THE WHISTLE-BLOWER WHO AIRED ALLEGATIONS on YouTube that Lockheed Martin sold the U.S. Coast Guard $24 billion worth of refurbished Coast Guard patrol boats with significant security flaws and other deficiencies says it was a decision of “last resort.” He turned to YouTube when the mainstream media dismissed his claims as “outlandish.”
“I contacted every single mass media outlet on television and probably 75 separate reporters at different newspapers,” says Michael De Kort, the 41-year-old former engineer for Lockheed Martin. De Kort was laid off by the military contractor days after he posted his 10-minute video on August 3, soberly detailing shortcomings in the boats’ security cameras, communications abilities, and cold weather capabilities. “They wouldn’t do the story.”
Following De Kort’s YouTube airing, however, his allegations were subsequently reported in the Navy Times, and then picked up by The Washington Post, NPR and other news organizations. The video has become the latest example of new media driving the old, cited by ABC News as “further evidence that the Internet has given the average person a way to be heard.”
Amen. But this drive me nutty:
Is this a case of citizen journalism sounding an alarm so loud that the mainstream media has to act?
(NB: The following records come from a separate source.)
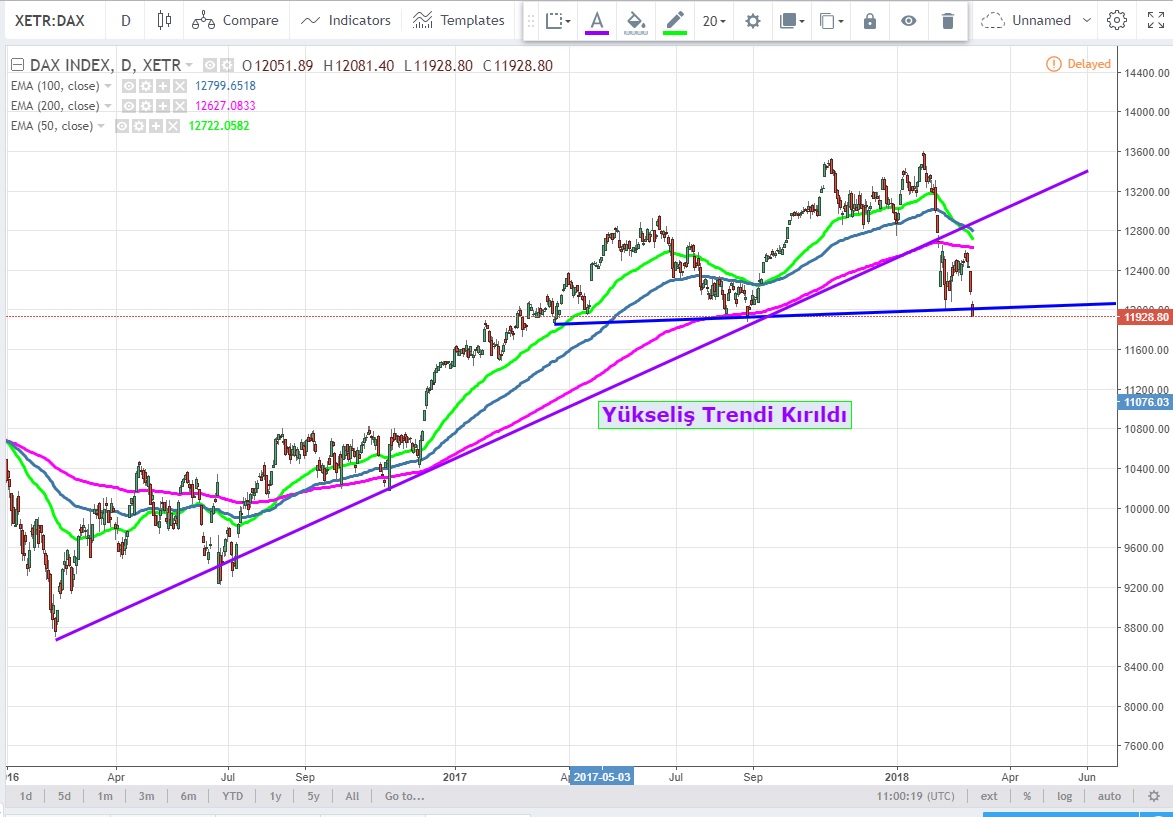Screen dimensions: 1173x817
Task: Lock the selected drawing object
Action: pos(869,21)
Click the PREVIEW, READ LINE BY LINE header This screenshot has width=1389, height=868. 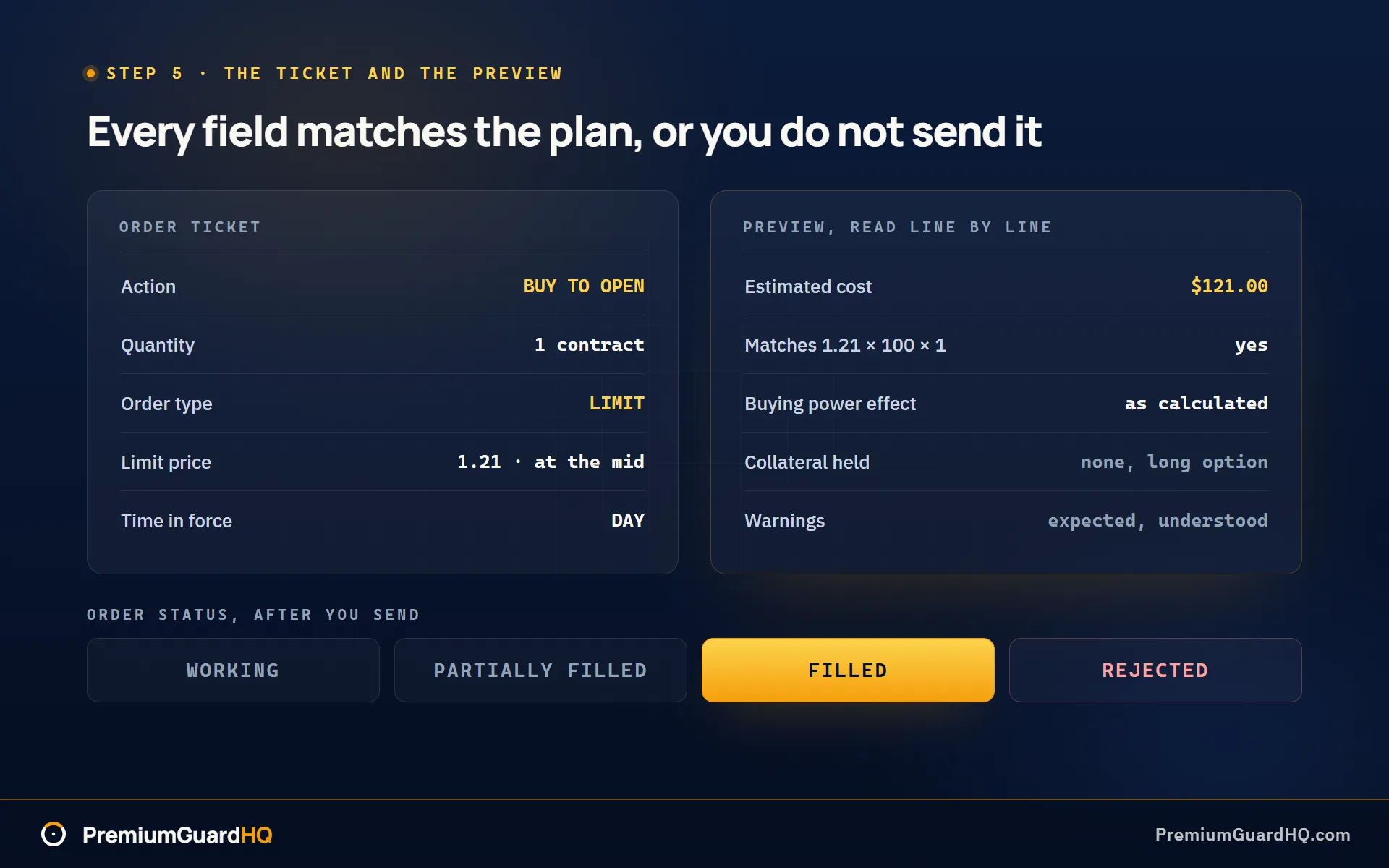pos(897,227)
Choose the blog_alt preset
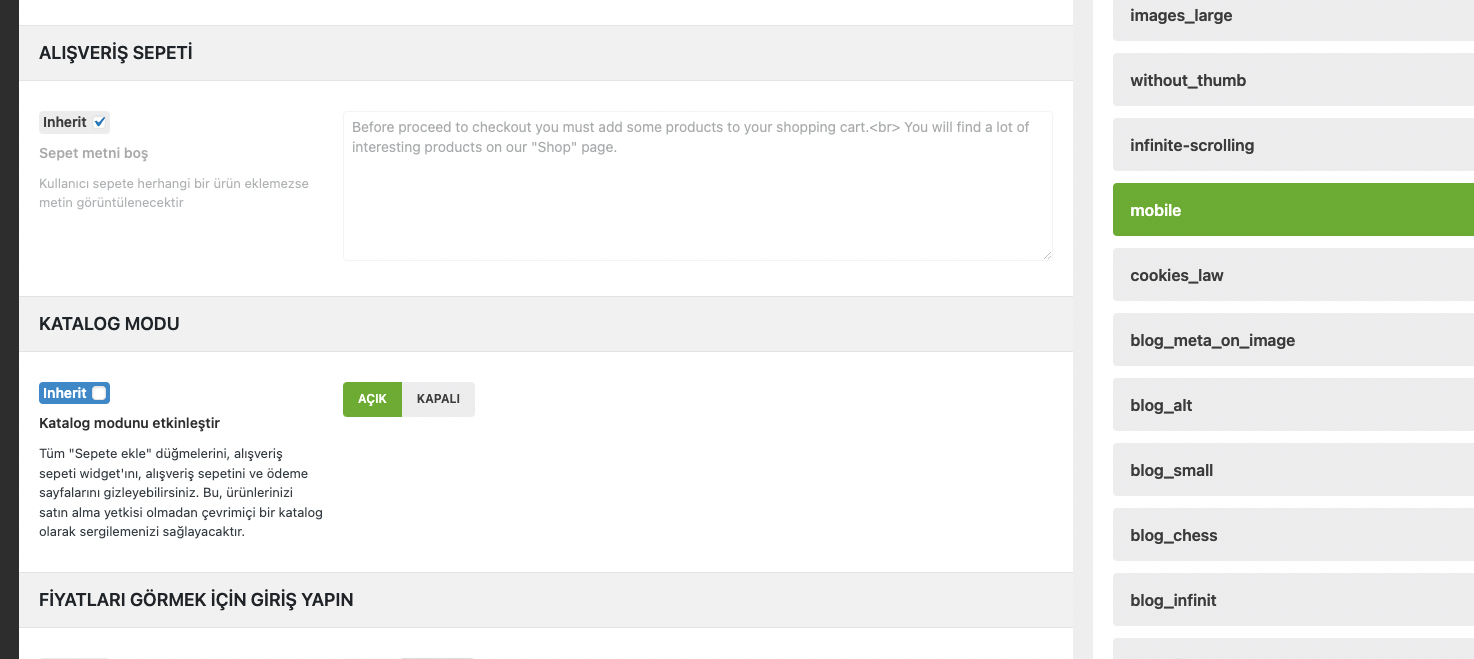This screenshot has height=659, width=1474. click(x=1292, y=405)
Not really, says one expert. “This is terrific, certainly if the guy is speaking the truth. But it’s not journalism,” says Edward Wasserman, Knight Professor of Journalistic Ethics at Washington & Lee University in Virginia. “It’s his story–his side of things. A journalist would take his claims and talk to other people to reach the truth.”
Journalism is a process, damnit. It starts with people who know or witness something we should know getting that out. And the official journalists sure as hell didn’t do their part in this story. So the guy got his story out the only way he could. I call that an act of journalism. So is the followup that finally came from the official journalists. In any case, journalism isn’t about stopping the news from coming out… not anymore.
Note, by the way, more coverage of the story, finally, from TV news than from print. I guess that’s because it’s a video story.